Sebagai laboratorium sosial, buku-buku pun semakin melengkapi wacana karya seni. “Karena saya dan Hera memiliki banyak buku, terutama berkaitan dengan seni rupa, Dimas dan Lia pustakawan dari Unpad menyarankan agar kami membuka akses buku-buku ini. Kami memang memiliki buku langka, semisal majalah-majalah tahun 50-an,” ucap Ucok.
Pada2011, galeri seni S.14 mengintegrasikan diri dengan perpustakaan S.14, menjadikan S.14 sebagai ruang kreatif penting di Kota Bandung.
Fokus perpustakaan S.14 ialah menyediakan berbagai referensi mengenai seni, budaya, dan sejarah Indonesia. Menurut Ucok, buku dengan topik Indonesia sulit ditemukan di pasaran, begitu pun di banyak perpustakaan.

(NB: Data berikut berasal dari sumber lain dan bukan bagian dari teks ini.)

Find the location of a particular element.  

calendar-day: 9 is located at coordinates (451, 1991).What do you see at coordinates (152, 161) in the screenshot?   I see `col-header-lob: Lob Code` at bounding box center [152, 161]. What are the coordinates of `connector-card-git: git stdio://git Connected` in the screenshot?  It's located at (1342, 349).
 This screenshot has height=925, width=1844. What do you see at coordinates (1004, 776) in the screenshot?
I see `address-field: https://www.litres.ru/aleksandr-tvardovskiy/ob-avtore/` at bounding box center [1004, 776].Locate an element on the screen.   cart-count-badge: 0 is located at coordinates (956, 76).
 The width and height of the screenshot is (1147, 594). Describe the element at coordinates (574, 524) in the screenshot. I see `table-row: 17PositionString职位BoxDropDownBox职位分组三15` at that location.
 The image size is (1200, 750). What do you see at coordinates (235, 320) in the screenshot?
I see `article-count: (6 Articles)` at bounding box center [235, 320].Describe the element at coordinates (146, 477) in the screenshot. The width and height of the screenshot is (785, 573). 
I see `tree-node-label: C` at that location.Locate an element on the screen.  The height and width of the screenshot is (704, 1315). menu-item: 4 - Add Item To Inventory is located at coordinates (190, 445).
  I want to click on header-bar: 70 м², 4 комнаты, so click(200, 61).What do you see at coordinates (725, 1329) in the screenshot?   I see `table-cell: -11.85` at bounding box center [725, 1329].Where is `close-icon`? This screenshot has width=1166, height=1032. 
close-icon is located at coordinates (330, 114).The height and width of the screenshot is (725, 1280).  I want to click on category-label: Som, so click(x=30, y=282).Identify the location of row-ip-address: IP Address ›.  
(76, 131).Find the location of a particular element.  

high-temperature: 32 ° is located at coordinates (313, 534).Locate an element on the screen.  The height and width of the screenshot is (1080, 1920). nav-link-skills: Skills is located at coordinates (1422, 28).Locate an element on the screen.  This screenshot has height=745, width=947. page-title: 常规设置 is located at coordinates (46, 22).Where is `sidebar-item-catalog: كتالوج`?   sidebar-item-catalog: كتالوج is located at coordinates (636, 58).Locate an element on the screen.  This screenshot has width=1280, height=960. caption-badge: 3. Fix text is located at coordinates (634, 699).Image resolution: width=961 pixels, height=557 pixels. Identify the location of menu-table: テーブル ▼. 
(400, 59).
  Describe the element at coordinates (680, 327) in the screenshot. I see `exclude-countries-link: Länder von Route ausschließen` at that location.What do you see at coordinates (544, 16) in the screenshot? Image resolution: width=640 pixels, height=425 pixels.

“Berbeda dengan berbagai referensi luar, di amazon.com saja misalnya, banyak sekali tersedia,” tutur Ucok dengan ekspresi cemas.
Kegelisahannya itu menciptakan obsesi tersendiri. Ucok meyakini bahwa di luar sana masih ada ribuan buku yang membahas betapa kayanya produk pemikiran dan kerja bangsa Indonesia.
“Pendeknya, saya ingin memiliki uang satu milyar, dan saya belanjakan semuanya untuk melengkapi koleksi pustaka kami.”
Independensi
Meskipun memilliki obsesi demikian, S.14 sama sekali tidak membangun relasi dengan pemerintah dalam bentuk kerja sama atau sumbangan dana. Independensi S.14 dalam membangun wacana di ruang public ingin dijaga.
“Jangankan dengan pemerintah, sampai saat ini pun kami masih tidak menerima sumbangan dari lembaga donator manapun, apalagi luar negeri. Bukannya kami tak bias tetapi kami paham bahwa nantinya setiap anggaran yang digunakan mesti dilaporkan penggunaannya dan pada akhirnya kami akandikontrol oleh donatur,” tuturnya.
Ucok menegaskan konsep pengelolaan swadaya yang digunakan. Sebagai seniman dan juga akademisi, Ucok dan Hera terus membaca permasalahan sosial di masyarakat Indonesia.
Menurut Ucok, masyarakat yang sehat ialah masyarakat yang mampu menjalankan komunikasi yang baik, tanpa distorsi makna dan mispersepsi yang terlalu banyak.
“Memang, permasalahan itu kompleks, tetapi salah satu variabel yang memengaruhinya ialah dengan membaca. Kalau dalam ilmu hadist, harus jelas sanadnya. Pun di ruang public itu harus jelas kita berpikir memakai landasan pikiran siapa, jangan asal ngomong dalam sebuah permusyawarahan,” kata Ucok menjelaskan dengan semangat.
Ucok menutup perbincangan dengan mengajak masyarakat agar meningkatkan minat baca dan apresiasinya terhadap seni, budaya, dan sejarah Indonesia.
“Persuasi ini memang klise, tapi lebih klise lagi kalau pemerintah yang membicarakannya,” ujar Ucok menyindir.
Memang, kata-kata yang berbunyi ialah kata-kata yang keluar dari orang yang berjuang pada apa yang dikatakannya.